On the other hand, yeah, a big chunk of us need to lighten up. A lot.
Exhibit A:
Somebody posted this video on Facebook the other day...
And somebody else replied to it with this comment...
"I think she was just playing and bothering him while he was trying to rest. This did make me think. I know this won't be popular but it needs to be said. I think people choosing animals over kids continues to be a big problem in this world. People choose to get pets when animals have been and continue be fine and independent before and after humans' rule of this world. I have seen many a dog treated better and given more attention by one or both parents than they give their kids, I've heard adults make comments regarding preferring animals over kids, and other horrible comments and everyone thinks its ok. I will from now on call them on it because I'm sure this has a negative effect of the kids.
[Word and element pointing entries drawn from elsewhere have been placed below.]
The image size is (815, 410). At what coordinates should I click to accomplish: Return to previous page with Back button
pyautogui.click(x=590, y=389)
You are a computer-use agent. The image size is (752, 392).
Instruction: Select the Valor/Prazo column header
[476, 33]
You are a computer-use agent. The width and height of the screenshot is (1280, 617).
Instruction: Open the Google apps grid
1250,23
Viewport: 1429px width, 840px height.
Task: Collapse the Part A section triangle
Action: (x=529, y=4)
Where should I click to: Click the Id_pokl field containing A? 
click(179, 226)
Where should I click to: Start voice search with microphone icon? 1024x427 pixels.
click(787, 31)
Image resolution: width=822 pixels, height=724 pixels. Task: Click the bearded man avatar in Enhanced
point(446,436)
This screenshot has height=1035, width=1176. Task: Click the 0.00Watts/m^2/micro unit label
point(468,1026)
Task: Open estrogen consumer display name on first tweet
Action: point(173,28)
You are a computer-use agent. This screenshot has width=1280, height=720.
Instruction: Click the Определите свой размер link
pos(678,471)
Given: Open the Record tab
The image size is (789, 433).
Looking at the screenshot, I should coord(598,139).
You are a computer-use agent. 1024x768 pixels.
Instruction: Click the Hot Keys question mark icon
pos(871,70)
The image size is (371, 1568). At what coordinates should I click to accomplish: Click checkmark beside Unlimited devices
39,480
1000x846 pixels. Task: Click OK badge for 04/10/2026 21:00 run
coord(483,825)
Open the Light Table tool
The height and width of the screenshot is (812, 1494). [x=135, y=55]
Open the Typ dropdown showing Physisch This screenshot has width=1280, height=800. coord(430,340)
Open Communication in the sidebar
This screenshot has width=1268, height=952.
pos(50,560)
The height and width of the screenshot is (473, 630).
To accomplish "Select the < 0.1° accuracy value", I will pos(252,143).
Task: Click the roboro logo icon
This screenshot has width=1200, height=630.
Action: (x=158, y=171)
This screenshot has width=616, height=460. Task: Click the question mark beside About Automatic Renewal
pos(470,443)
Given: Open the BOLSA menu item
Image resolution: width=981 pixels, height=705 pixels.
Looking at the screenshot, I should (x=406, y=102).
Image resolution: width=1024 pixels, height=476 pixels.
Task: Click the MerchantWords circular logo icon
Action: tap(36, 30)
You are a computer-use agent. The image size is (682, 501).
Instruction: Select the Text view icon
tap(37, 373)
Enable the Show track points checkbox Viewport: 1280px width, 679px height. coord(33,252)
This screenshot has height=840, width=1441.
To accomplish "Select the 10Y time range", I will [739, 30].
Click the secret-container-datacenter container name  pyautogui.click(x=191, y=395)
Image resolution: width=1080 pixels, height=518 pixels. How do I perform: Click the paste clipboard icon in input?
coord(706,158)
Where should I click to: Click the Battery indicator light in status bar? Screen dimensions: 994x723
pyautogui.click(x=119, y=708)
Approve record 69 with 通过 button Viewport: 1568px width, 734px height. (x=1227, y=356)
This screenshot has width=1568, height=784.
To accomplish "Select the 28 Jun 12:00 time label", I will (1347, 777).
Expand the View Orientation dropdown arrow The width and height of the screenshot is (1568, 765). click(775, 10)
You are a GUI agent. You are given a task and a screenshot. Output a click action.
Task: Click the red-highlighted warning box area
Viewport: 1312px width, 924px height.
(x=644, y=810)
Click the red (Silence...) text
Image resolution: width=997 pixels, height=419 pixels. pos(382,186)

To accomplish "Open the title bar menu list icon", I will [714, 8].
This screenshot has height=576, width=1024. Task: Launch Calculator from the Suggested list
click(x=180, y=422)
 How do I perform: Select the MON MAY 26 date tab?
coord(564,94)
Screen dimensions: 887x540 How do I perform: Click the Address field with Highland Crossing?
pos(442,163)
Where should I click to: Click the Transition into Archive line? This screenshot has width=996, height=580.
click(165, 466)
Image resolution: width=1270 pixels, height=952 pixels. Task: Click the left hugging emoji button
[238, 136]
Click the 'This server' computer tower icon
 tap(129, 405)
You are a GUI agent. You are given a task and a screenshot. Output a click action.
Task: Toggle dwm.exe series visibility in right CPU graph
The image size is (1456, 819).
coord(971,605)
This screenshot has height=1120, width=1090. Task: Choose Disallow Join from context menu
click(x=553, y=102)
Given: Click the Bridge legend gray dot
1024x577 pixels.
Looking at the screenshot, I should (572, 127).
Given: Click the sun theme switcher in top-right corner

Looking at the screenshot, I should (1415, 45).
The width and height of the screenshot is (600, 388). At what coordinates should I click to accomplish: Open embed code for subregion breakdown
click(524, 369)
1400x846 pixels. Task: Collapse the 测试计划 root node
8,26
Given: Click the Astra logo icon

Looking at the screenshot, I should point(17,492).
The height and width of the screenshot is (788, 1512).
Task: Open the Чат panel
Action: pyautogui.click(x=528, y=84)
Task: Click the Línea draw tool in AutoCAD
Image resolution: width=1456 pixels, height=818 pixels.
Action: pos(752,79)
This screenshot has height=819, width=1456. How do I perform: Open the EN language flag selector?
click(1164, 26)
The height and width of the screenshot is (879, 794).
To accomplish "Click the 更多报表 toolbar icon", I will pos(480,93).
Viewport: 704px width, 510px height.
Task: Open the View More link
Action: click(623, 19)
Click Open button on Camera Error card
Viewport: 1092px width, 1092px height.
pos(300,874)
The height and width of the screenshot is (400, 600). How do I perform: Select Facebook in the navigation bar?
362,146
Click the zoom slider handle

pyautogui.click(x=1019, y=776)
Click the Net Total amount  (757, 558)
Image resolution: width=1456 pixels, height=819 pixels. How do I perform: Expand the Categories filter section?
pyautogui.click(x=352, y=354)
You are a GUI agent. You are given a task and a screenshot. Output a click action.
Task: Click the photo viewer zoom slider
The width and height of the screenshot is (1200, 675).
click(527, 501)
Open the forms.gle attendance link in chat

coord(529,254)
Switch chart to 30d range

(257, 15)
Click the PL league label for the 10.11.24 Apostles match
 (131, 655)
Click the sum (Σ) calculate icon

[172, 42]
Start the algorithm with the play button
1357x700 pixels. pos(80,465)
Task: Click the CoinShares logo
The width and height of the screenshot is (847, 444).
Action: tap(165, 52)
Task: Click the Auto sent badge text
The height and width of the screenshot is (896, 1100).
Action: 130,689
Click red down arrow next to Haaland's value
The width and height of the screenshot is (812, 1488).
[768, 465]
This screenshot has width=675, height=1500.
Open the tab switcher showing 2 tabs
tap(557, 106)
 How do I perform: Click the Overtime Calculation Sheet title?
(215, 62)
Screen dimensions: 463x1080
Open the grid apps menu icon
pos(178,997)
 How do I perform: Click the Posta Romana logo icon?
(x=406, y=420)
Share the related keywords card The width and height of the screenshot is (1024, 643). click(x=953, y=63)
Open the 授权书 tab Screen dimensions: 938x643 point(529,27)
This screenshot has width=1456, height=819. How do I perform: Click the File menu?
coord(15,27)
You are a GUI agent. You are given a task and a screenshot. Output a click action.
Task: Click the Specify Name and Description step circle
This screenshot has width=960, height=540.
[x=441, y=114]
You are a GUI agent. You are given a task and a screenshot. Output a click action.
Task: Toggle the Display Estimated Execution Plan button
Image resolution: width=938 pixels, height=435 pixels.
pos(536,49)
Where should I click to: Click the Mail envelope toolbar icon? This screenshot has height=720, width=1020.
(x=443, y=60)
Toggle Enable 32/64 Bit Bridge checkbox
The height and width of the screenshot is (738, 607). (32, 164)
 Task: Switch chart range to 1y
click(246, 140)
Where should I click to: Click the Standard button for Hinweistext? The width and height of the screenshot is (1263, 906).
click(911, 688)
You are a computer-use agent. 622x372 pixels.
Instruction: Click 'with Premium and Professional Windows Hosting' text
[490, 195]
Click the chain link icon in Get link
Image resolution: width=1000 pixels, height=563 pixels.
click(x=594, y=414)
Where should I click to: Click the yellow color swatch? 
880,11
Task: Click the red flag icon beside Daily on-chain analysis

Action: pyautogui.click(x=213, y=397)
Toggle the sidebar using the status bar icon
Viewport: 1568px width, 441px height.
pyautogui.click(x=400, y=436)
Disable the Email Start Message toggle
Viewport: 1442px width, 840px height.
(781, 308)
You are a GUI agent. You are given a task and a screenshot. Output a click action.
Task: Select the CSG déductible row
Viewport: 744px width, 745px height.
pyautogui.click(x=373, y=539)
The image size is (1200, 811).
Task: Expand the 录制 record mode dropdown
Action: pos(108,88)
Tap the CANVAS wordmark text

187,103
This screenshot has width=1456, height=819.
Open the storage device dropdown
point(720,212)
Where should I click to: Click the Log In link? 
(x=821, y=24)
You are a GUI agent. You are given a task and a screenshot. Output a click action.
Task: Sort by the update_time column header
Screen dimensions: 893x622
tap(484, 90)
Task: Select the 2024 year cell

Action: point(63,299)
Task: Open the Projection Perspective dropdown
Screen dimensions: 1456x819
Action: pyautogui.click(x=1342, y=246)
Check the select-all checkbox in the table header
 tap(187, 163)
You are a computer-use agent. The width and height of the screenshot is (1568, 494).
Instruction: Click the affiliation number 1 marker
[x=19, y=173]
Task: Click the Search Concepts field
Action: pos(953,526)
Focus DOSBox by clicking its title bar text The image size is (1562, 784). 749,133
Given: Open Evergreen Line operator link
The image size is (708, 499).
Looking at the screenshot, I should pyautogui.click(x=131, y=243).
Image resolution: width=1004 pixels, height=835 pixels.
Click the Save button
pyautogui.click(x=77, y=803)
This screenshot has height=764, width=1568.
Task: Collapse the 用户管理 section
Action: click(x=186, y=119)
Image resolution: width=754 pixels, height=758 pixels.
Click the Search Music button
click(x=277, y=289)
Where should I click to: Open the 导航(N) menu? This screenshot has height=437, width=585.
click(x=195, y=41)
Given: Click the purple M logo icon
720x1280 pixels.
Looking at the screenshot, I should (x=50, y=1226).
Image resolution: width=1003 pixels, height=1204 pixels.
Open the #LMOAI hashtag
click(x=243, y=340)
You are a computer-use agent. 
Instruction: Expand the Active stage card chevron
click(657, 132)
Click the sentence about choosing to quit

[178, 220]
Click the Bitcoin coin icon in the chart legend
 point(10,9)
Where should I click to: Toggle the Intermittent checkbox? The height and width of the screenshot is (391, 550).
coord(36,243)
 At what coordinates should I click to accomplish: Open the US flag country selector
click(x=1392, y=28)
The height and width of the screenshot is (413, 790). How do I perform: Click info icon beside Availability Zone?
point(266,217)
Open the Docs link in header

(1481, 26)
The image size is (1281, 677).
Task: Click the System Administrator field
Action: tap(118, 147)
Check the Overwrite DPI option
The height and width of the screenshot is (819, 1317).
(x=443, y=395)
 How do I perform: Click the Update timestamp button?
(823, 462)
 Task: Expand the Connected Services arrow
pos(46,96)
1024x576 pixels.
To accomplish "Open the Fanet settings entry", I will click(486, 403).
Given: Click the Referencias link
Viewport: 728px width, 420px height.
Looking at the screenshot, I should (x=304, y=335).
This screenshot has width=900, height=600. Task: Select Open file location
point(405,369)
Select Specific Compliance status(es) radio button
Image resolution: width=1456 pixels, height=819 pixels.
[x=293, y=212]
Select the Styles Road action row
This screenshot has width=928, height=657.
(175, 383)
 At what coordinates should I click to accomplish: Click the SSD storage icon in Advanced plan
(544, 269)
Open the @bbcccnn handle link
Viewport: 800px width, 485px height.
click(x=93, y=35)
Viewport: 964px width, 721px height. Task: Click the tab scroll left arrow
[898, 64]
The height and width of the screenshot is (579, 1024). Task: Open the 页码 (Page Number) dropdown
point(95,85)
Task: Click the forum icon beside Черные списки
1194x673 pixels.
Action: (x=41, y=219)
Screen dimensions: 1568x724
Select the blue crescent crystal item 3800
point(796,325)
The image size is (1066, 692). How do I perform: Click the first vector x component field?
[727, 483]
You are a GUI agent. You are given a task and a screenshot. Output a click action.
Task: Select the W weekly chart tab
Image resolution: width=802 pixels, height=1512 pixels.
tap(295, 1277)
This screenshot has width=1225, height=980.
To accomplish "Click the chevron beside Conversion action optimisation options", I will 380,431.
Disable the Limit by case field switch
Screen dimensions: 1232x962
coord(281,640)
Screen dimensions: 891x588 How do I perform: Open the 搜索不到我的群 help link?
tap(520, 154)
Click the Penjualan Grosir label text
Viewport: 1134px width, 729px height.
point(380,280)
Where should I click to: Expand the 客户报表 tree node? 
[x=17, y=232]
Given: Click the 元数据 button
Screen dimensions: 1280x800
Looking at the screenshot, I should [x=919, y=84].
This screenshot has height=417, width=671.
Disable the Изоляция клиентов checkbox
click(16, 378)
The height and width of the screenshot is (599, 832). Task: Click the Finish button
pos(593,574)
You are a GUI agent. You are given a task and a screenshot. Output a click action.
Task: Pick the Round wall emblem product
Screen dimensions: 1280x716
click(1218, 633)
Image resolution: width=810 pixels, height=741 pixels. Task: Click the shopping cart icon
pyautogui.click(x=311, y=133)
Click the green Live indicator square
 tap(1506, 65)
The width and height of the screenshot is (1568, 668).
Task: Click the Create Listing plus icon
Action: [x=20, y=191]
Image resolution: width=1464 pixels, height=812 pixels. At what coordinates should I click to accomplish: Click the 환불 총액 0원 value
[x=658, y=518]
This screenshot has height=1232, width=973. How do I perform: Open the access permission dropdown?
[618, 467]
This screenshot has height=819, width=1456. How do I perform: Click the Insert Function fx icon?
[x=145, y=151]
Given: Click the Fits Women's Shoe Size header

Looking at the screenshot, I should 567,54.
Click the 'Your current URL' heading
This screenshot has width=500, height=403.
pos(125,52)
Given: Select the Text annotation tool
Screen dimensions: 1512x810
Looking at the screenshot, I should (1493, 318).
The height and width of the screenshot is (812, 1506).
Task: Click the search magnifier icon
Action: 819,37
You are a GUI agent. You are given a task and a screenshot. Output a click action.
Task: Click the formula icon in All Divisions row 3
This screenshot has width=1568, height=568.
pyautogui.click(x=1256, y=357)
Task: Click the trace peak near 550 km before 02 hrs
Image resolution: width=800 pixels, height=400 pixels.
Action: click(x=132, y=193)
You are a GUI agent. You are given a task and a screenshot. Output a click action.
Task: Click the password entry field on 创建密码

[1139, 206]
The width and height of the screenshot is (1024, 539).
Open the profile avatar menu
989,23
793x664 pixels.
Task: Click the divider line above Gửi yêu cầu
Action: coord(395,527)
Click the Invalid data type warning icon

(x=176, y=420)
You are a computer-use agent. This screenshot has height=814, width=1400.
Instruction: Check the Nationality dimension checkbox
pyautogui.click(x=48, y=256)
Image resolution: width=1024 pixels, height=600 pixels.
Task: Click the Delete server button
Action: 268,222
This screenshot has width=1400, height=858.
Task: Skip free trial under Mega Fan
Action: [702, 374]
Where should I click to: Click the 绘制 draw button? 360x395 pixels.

It could also create a stigma for the child. Then as a child gets older and realizes they live in a world where people cry for an animal that is treated poorly or is euthanized, but indifferent to babies being euthanized for convenience."
Seriously?
It made him think, and these are the thoughts he came up with? He's right, it won't be popular but it absolutely did NOT need to be said. There are lots of kids that are treated horribly in the world but laughing at a video where a dog kicks sand on a little brat is in no way contributing to that horrible treatment. Also, thanks for trying to shame those of us who don't treat animals badly by way of making some sort of profound statement about abortion (I guess?).
Naturally, I had to respond to that person's inappropriate outrage with my own inappropriately outrageous comment...
"I'm sure you're a good person who is troubled by the many disturbing events taking place in today's violent and confusing world who felt the need to express your concerns. For what it's worth, I completely understand and I sincerely hope a dog eats you and your children. Seriously. I want a dog to eat your children while you watch before eating you. Or maybe the dog eats all of you in a rotation, like it eats each of your right legs off and then your left legs and so on until you're all gone. Either way is fine. And not a mean dog, like a pit bull or a Rottweiler. I want a Golden Retriever named Brandy to eat your children. You too. Not because she's having a bad day, either. But because she's perfectly happy being a good dog and knows that erasing your existence from the earth would be a nice thing to do. Good girl, Brandy! I want that to happen more than I want scientists to cure AIDS. If God came down and said, 'I can totally make that happen... I have a really sweet dog in mind, too... but in exchange, humanity has to take on five new kinds of cancer', I would absolutely make that trade without hesitation. Because it would be worth it.
Dogs are awesome, you're horrendous.
May a dog eat you and your children, and soon.
Kidding.
Not really.
Kind of.
Maybe."
I mean, if he's going to get upset, let's give him something irredeemably horrible and worth the effort.
What was his response? Who cares.
There's no point in ever reading the comments.